**BREVE QUESITO 1**
Secondo il brano sul film, con quale tecnica Marianne inizia il ritratto?
**BREVE QUESITO 2**
Per favore, riporta tutto il brano sul film da "Nella pellicola, in" giù fino a "richiesti dalla committenza.".

In quella pagina del libro, la 28, Marianne lascerà il proprio autoritratto a Héloïse, che anni dopo si farà ritrarre con il dito a tenere il segno proprio in corrispondenza di quel numero, messaggio immediato per la sola Marianne e dettaglio iconologico che solo la magia del cinema può rendere in maniera così diretta.
Nella pellicola, in effetti, c'è anche tanto amore per la pittura e per la sua storia. Marianne inizia il ritratto dipingendo sulla tela una preparazione bruna, una tecnica impensabile prima del Seicento. E così, c'è spazio anche per una riflessione politica sul ruolo delle pittrici all'epoca: Marianne spiega come sia considerato illegale per una donna dipingere nudi maschili, un divieto ammantato di pruderie e moralismo, ma che in realtà nasconde la programmatica volontà di tenere le artiste lontano dai soggetti più importanti richiesti dalla committenza.

**RECORD DEL DATASET**
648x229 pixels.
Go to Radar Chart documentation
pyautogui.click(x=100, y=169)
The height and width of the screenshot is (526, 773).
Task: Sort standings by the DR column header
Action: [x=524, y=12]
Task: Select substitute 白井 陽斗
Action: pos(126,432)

**RISPOSTA CORRETTA 1**
Dipinge sulla tela una preparazione bruna.

**RISPOSTA CORRETTA 2**
Nella pellicola, in effetti, c'è anche tanto amore per la pittura e per la sua storia. Marianne inizia il ritratto dipingendo sulla tela una preparazione bruna, una tecnica impensabile prima del Seicento. E così, c'è spazio anche per una riflessione politica sul ruolo delle pittrici all'epoca: Marianne spiega come sia considerato illegale per una donna dipingere nudi maschili, un divieto ammantato di pruderie e moralismo, ma che in realtà nasconde la programmatica volontà di tenere le artiste lontano dai soggetti più importanti richiesti dalla committenza.